EFS — Concept
What it is
Amazon Elastic File System (EFS) = fully managed, regional, POSIX-compliant NFS v4 file system that can be mounted by thousands of EC2 / Lambda / ECS / EKS / Fargate / on-prem clients simultaneously.
Why it exists
EBS is single-AZ and one-instance; S3 is object, not file. EFS fills the gap for shared file storage that scales elastically and is multi-AZ by default.
How it works
- Create an EFS file system → it gets a regional DNS name (e.g.
fs-xxx.efs.region.amazonaws.com). - Create mount targets in each AZ subnet you need (one per AZ).
- Clients mount via NFS using
efsmount helper or standard NFS client. - Storage automatically scales; you pay per GB-month + throughput.
Performance modes
| Mode | Use |
|---|---|
| General Purpose (default) | Low latency, ≤ ~35k IOPS — most apps |
| Max I/O | Very high parallelism (big data, media) — higher latency |
Throughput modes
| Mode | Use |
|---|---|
| Bursting (default) | Throughput scales with size; small FS bursts using credits |
| Provisioned | Fixed MiB/s independent of size |
| Elastic | Auto-scales up/down, pay per use — preferred for spiky workloads |
Storage classes & lifecycle
| Class | Use |
|---|---|
| Standard | Multi-AZ, frequently accessed |
| Standard-IA | Multi-AZ, infrequent (~92 % cheaper, retrieval fee) |
| One Zone | Single-AZ, ~47 % cheaper |
| One Zone-IA | Single-AZ + infrequent |
Lifecycle policy: move files to IA after N days (7–90) of no access; Intelligent-Tiering moves back automatically.
Security
- Network: VPC SG on mount target (allow NFS port 2049 from client SGs).
- IAM: file-system policies + IAM authentication for NFS clients.
- Encryption at rest (KMS) and in transit (TLS via mount helper).
- POSIX permissions (UID/GID) inside the FS.

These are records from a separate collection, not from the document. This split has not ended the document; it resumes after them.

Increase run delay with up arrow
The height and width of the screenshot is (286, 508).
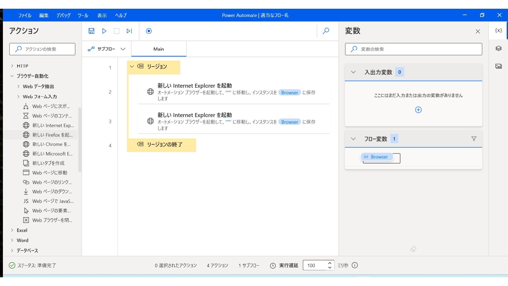pos(330,263)
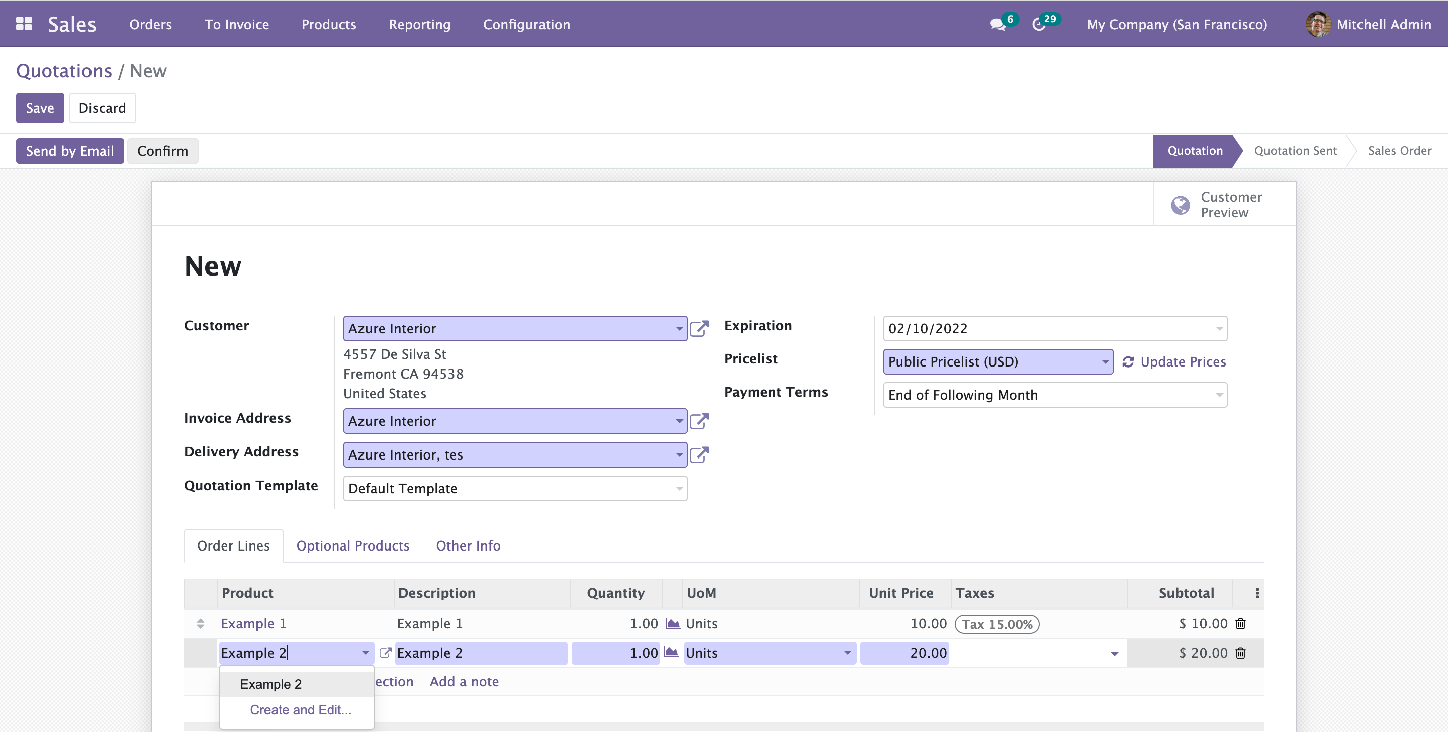Open Delivery Address external link icon
This screenshot has width=1448, height=732.
click(699, 454)
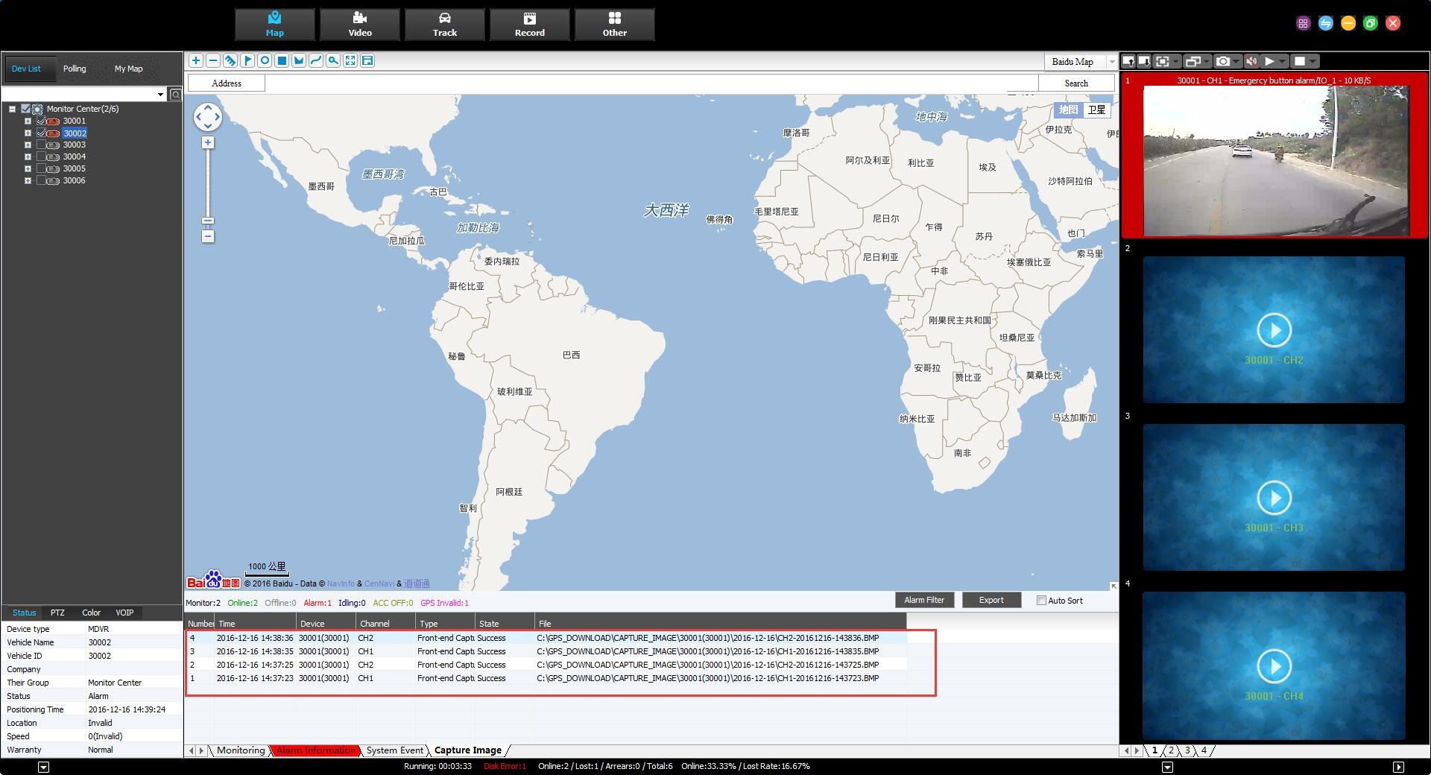Open the play button dropdown arrow
Screen dimensions: 1431x775
(x=1282, y=60)
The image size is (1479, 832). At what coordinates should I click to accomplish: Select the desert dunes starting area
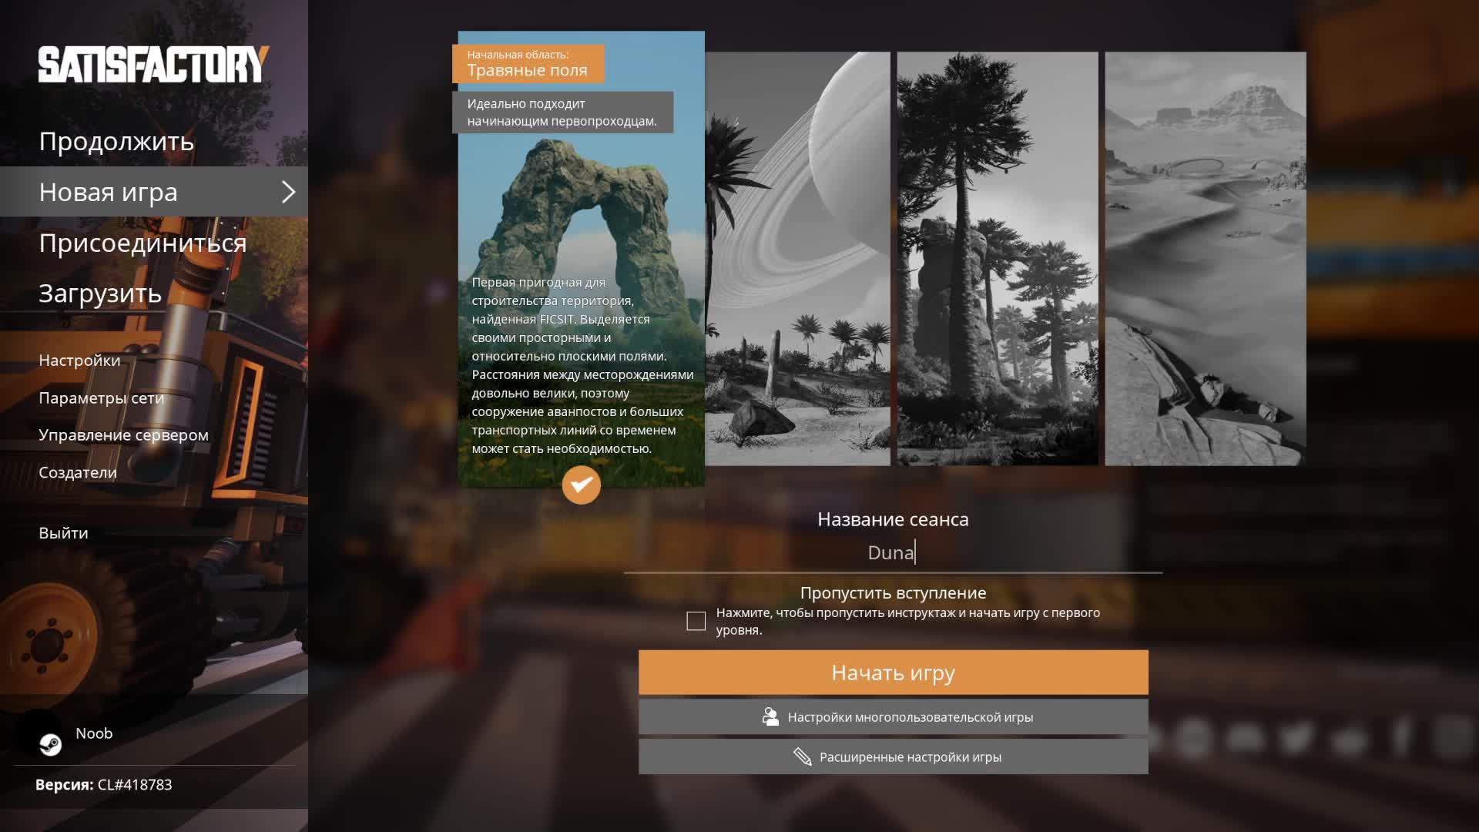(1205, 259)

When to use vs alternatives
| Use ... | Instead of ... | When ... |
|---|---|---|
| EFS | EBS | Multiple EC2 / Lambda / Fargate need shared files |
| EFS | FSx for Windows | Linux NFS workload |
| FSx for Windows | EFS | Windows SMB / Active Directory |
| FSx for Lustre | EFS | HPC / ML with thousands of MiB/s |
| S3 | EFS | Object storage, no POSIX, no mounting |
Limits & defaults
- No size cap (petabyte-scale).
- Read-after-write consistency.
- Mount target uses port 2049 (NFS).
- Latency: low ms; not for ultra-low-latency block workloads (use EBS io2).
- Cross-region: replicate via EFS Replication (RPO ≈ 1 min).

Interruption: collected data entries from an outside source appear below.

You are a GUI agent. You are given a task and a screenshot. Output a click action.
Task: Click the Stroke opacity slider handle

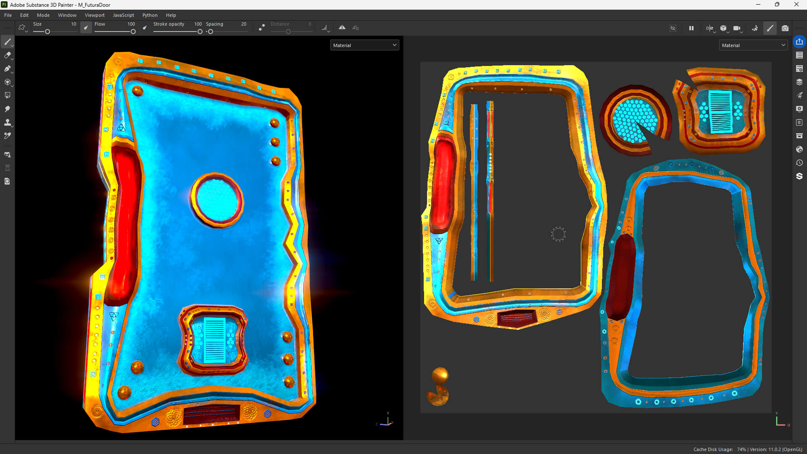point(200,32)
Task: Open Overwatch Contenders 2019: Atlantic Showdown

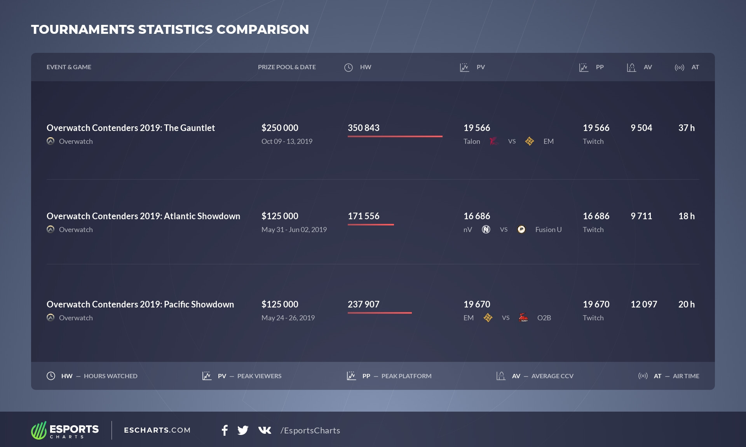Action: coord(143,216)
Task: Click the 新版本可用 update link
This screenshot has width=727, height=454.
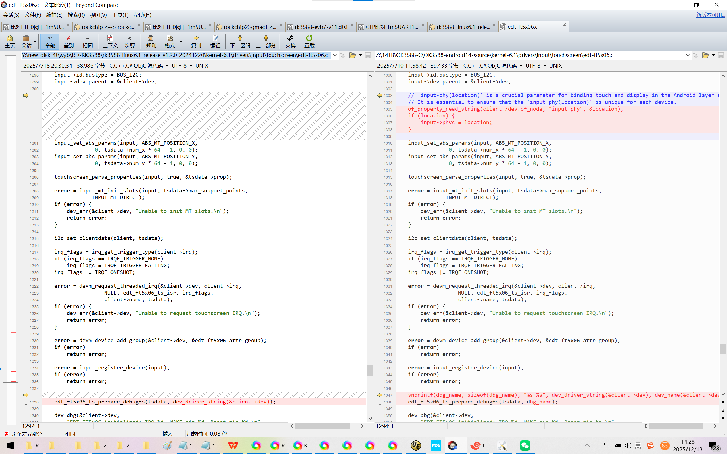Action: (x=710, y=15)
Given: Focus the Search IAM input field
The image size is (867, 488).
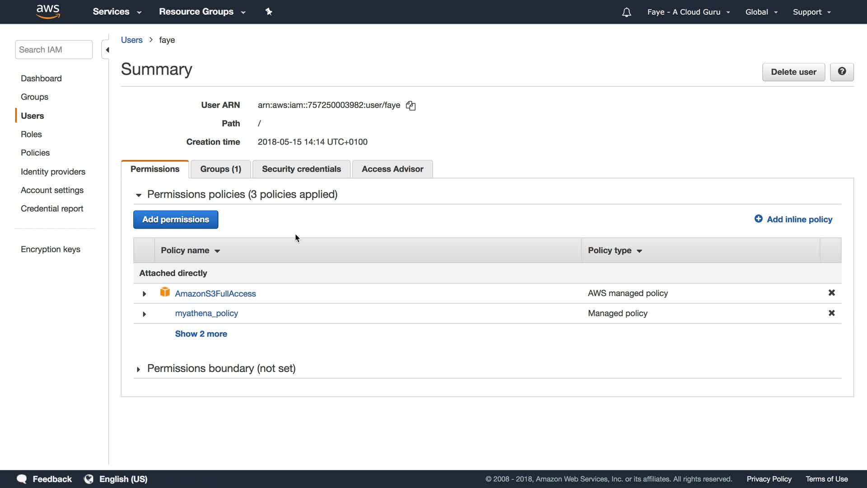Looking at the screenshot, I should (54, 50).
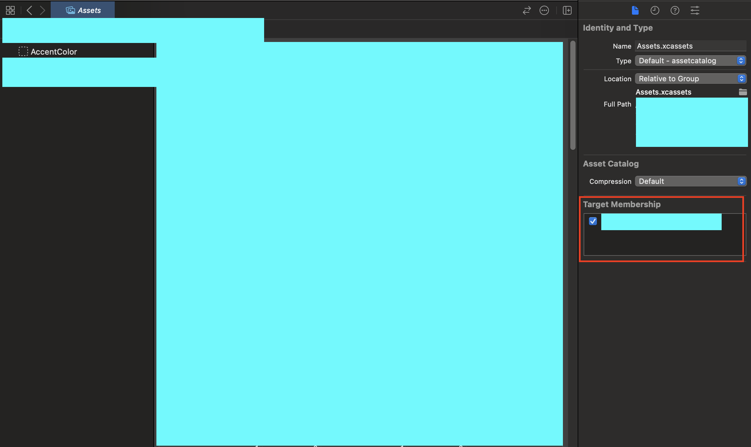This screenshot has height=447, width=751.
Task: Select the Assets editor tab
Action: (83, 10)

- Cross-AZ access works (NFS over the VPC).
Common exam scenarios
- "WordPress on 5 EC2s needs shared
/var/www/html" → EFS (Standard or Elastic). - "Linux app, infrequently accessed files, cheapest" → EFS Standard-IA + lifecycle.
- "Single-AZ dev environment, cheap shared FS" → EFS One Zone.
- "Need SMB shares for Windows app" → FSx for Windows, not EFS.
- "HPC training reads TB of data at 1 TB/s" → FSx for Lustre, not EFS.
- "Lambda needs to read a 20 GB ML model" → mount EFS via VPC, or use S3+
/tmp.
Exam tip
If the question says "multiple EC2 instances need to share a file system" → it's almost always EFS. If it says Windows or SMB → FSx for Windows.